The first patient was a 28-year old woman on oral contraceptives treatment for a month who was referred to the Hospital with sudden-onset conscious level deterioration after presenting 24 hours previously with headache, vomits and hemiparesis. Computed Tomography revealed a predominant hypodense area containing hyperdense foci causing mild mass effect and midline shift in keeping with a hemorrhagic infarction occupying almost completely the right frontal lobe. On CT, magnetic resonance (MR) and magnetic resonance angiography (MRA) there was a prominent tubular structure adjacent to the hematoma in keeping with a partly thrombosed vessel. Urgent craniotomy and partial hematoma evacuation was performed. Digital subtraction angiography confirmed the presence of a filling defect within the draining vein of a typical caput medusae pattern developmental venous anomaly (DVA). Systemic anticoagulation was started and four days after surgery sedation was reversed and the patient awoke with normal conscious level although mild (4/5) hemiparesis persisted.
The second patient was a 38-year old male evaluated in the Emergency Department due to tonic clonic seizures in the left side followed by altered sensation in the same distribution. Initial CT revealed an intracranial bleed. After contrast administration there was an anomalous vessel in the same location that was confirmed angiographically represented a partly thrombosed DVA. Conservative management was favoured and the patient was discharged from the hospital without clinical neurological deficits 10).

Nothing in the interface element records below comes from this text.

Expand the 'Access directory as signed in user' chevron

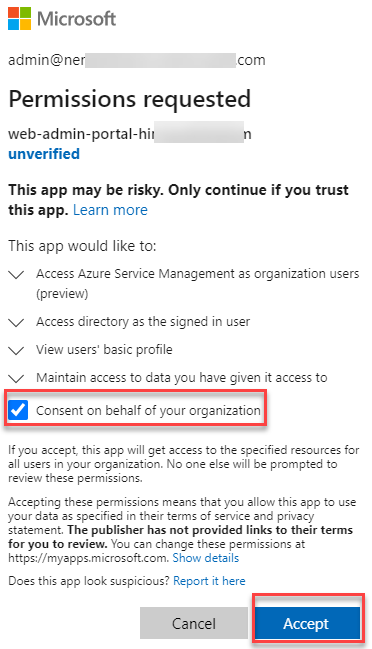(16, 323)
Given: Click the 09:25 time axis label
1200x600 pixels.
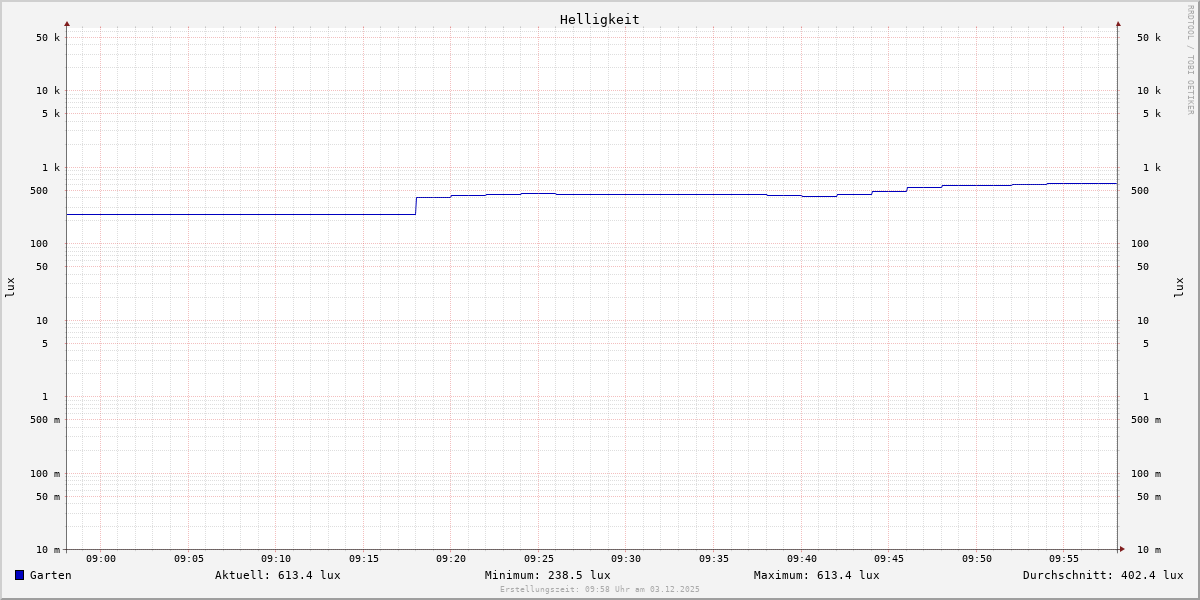Looking at the screenshot, I should point(539,559).
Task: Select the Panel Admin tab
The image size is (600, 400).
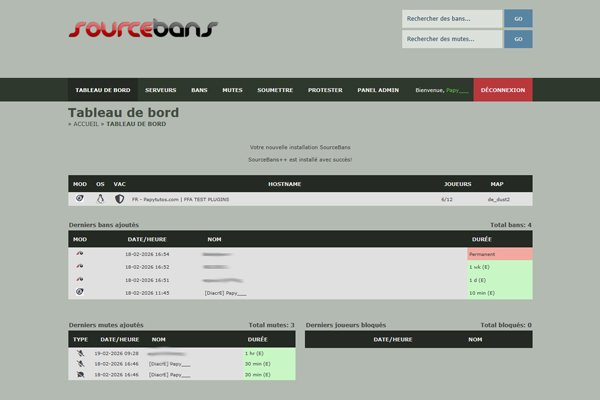Action: 378,90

Thrombosis of developmental venous anomalies of the brain after liver transplantation 11).
2 cases of spontaneous thrombosis of the draining vein of a DVA depicted on CT and MR imaging. One patient presented with a nonhemorrhagic transient ischemia, which was successfully treated with anticoagulant therapy. The second patient presented with ischemia complicated by hemorrhagic conversion 12).